STATED GOAL: Copy out every item below with "debug session" changed to "debugging session" and nothing else altered. Leave the pictures out of your answer.

-- Start RECORD EXCERPTS --

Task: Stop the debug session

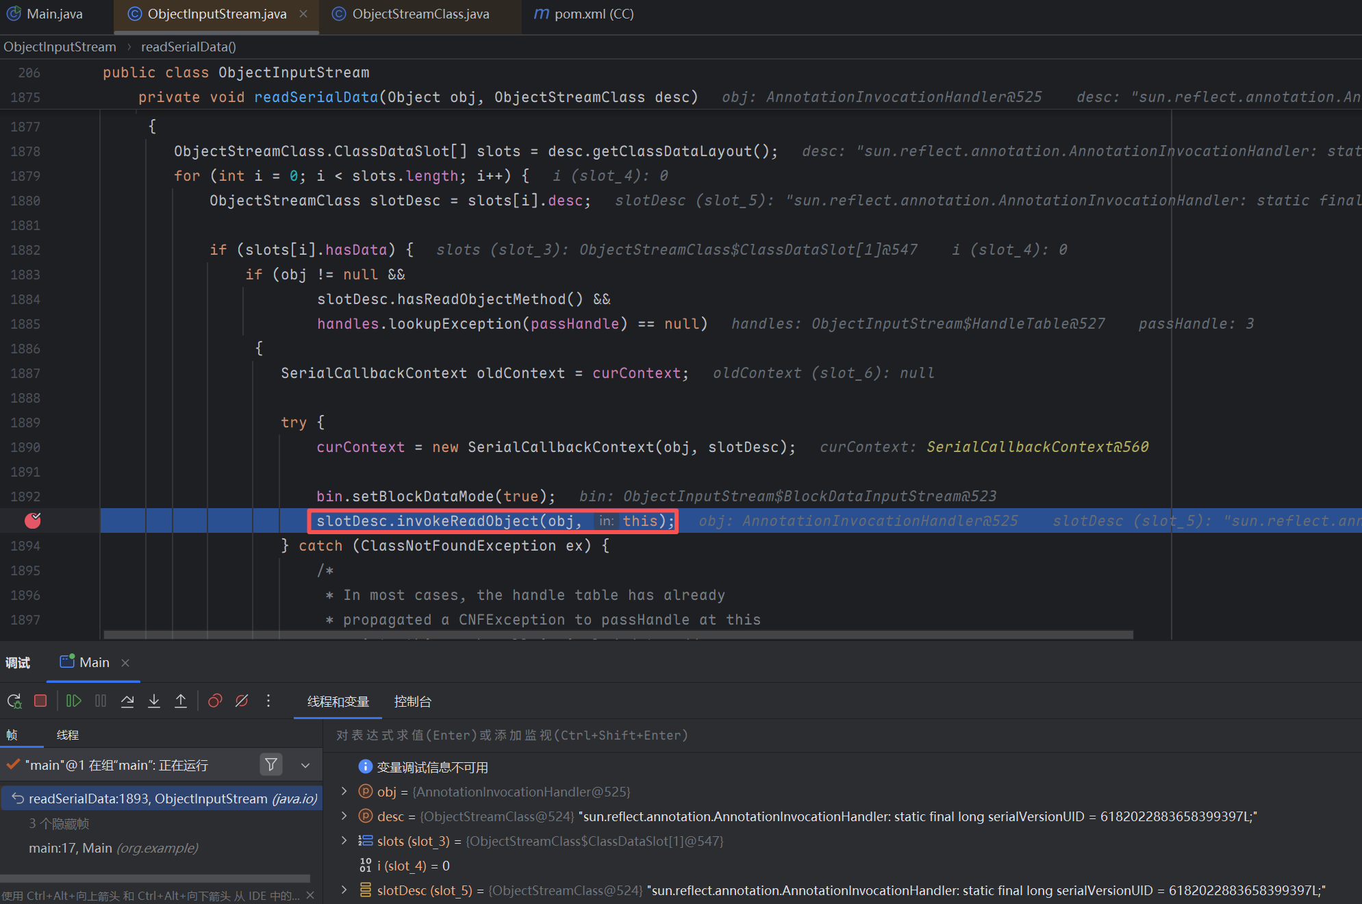Action: 40,701
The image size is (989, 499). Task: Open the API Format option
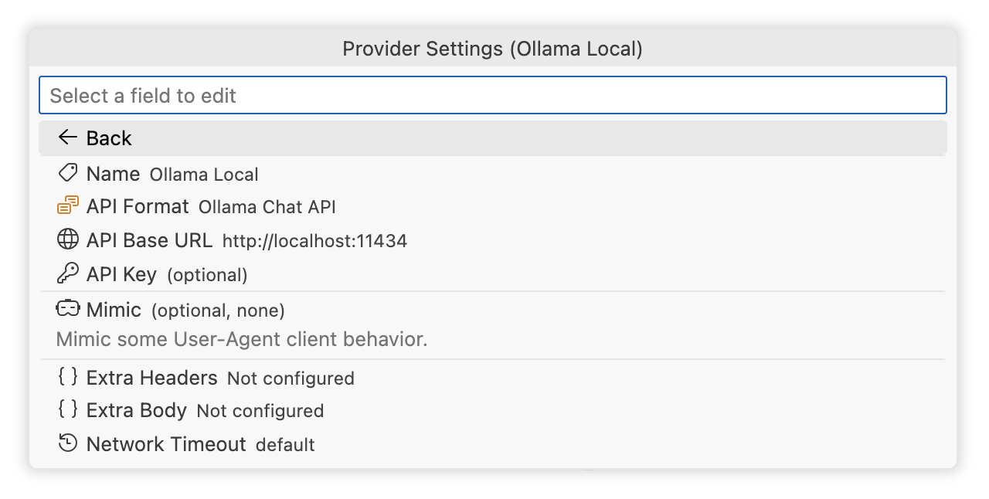(138, 207)
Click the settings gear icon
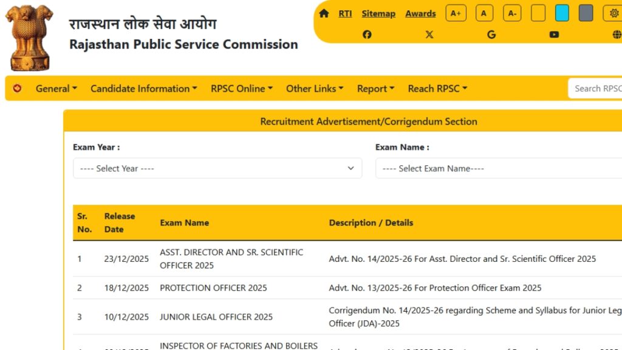The width and height of the screenshot is (622, 350). click(613, 13)
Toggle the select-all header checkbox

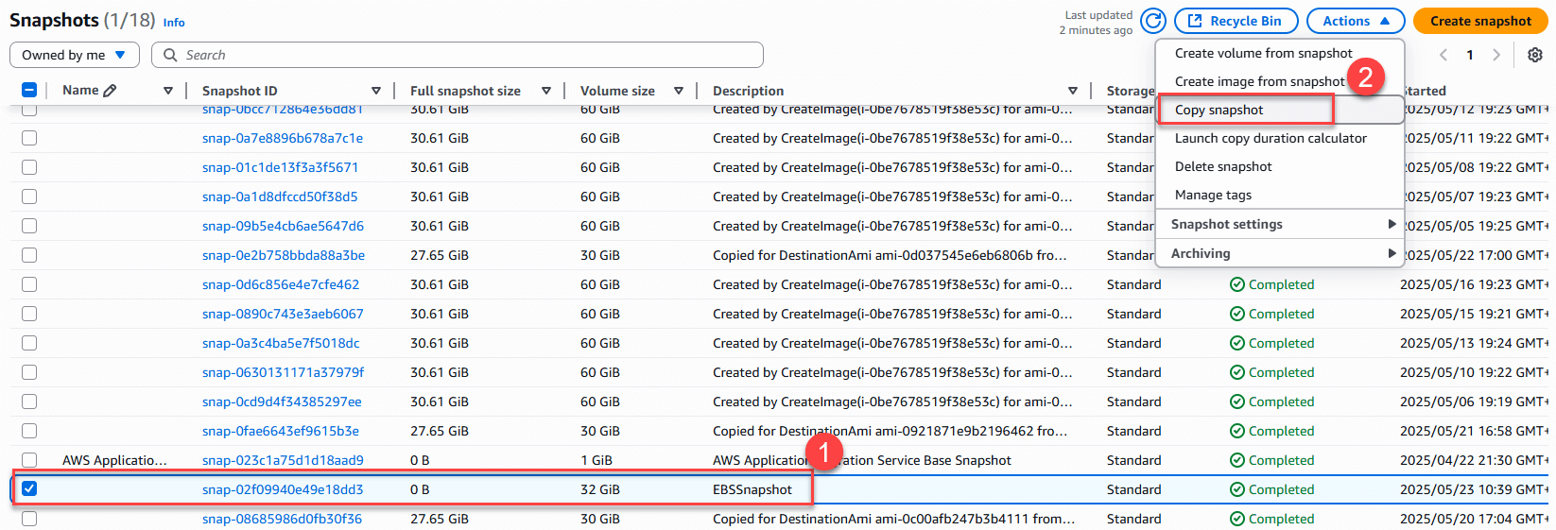tap(29, 91)
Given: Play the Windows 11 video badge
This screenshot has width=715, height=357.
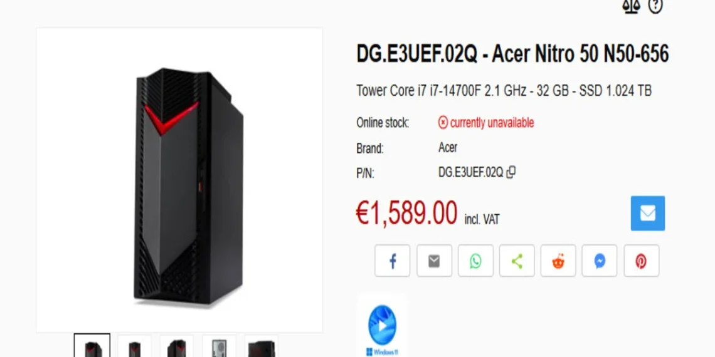Looking at the screenshot, I should [382, 326].
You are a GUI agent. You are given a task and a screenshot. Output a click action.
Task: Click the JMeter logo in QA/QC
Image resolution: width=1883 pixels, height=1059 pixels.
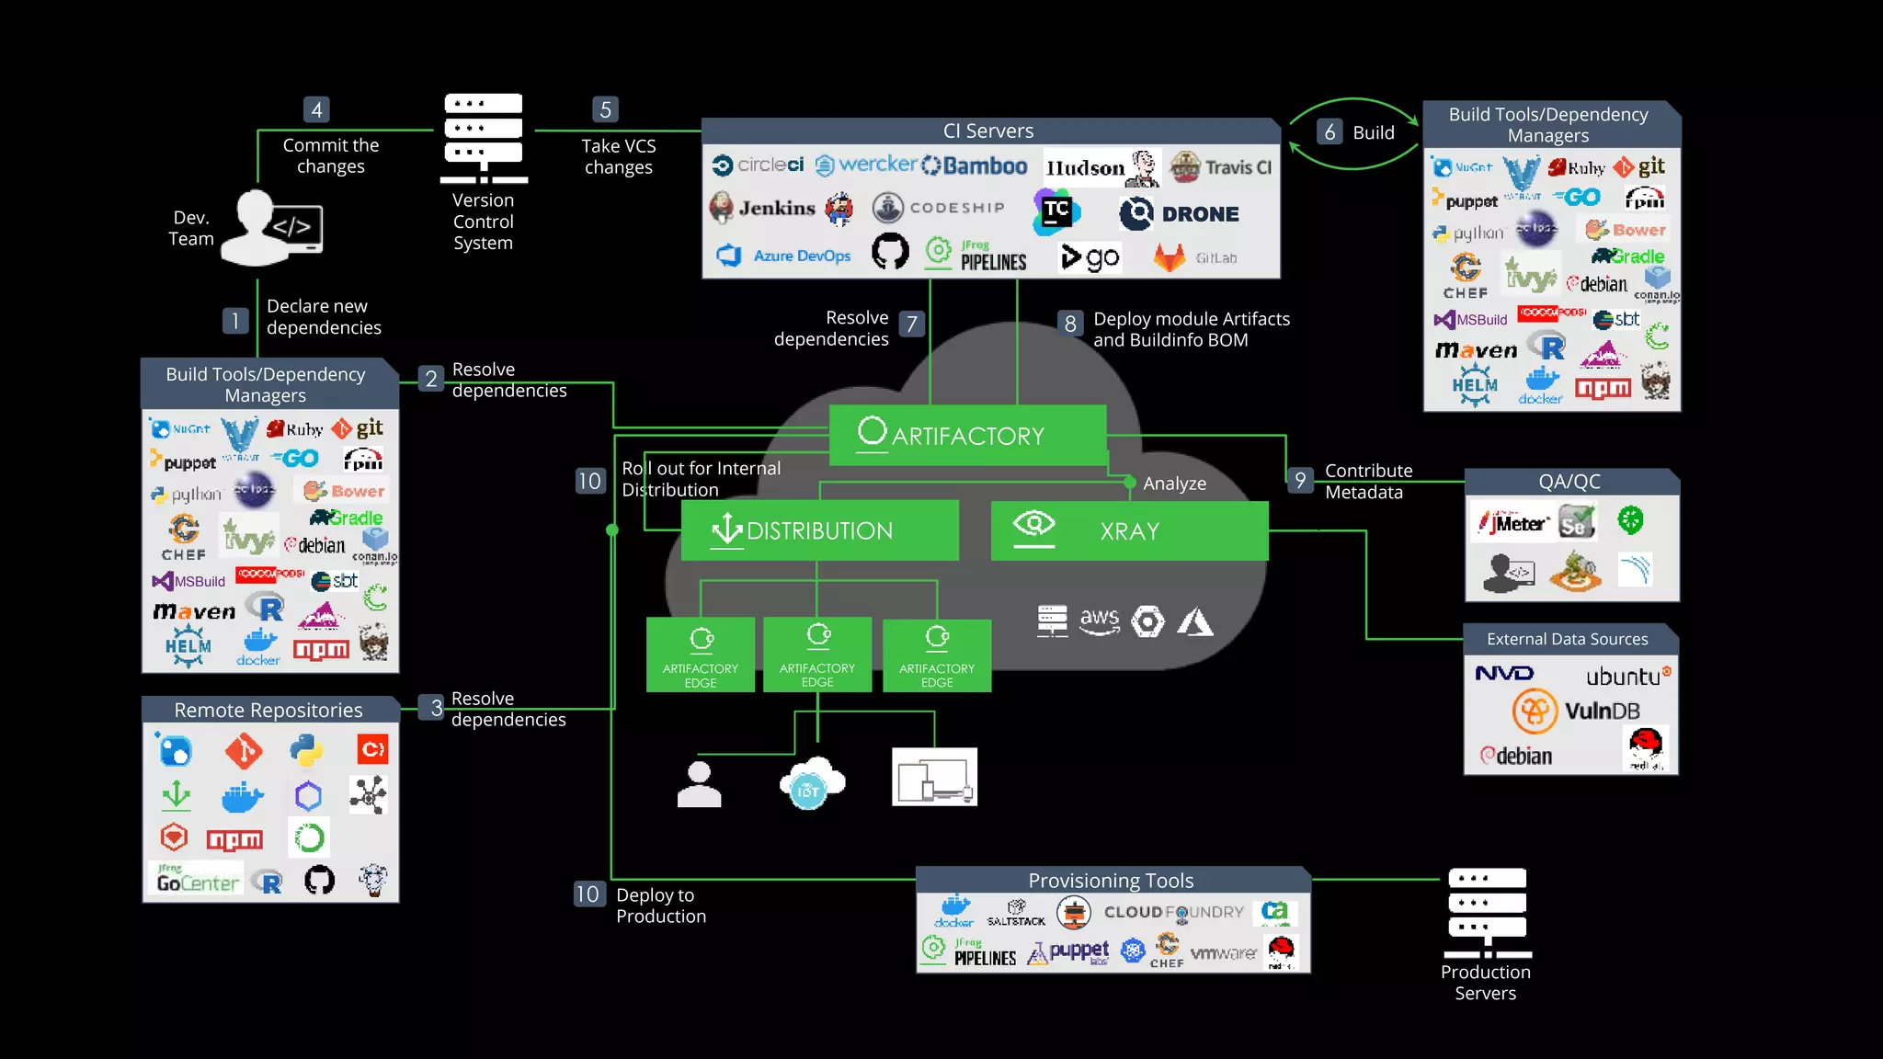[1515, 523]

-- End RECORD EXCERPTS --

EXERCISE OUTPUT:
Task: Stop the debugging session

Action: 40,701
The image size is (989, 499). Task: Open the API Format option
(138, 207)
Click the settings gear icon
The width and height of the screenshot is (622, 350). click(613, 13)
Toggle the select-all header checkbox

tap(29, 91)
Given: Play the Windows 11 video badge
This screenshot has width=715, height=357.
Looking at the screenshot, I should [382, 326].
You are a GUI agent. You are given a task and a screenshot. Output a click action.
Task: Click the JMeter logo in QA/QC
Image resolution: width=1883 pixels, height=1059 pixels.
[1515, 523]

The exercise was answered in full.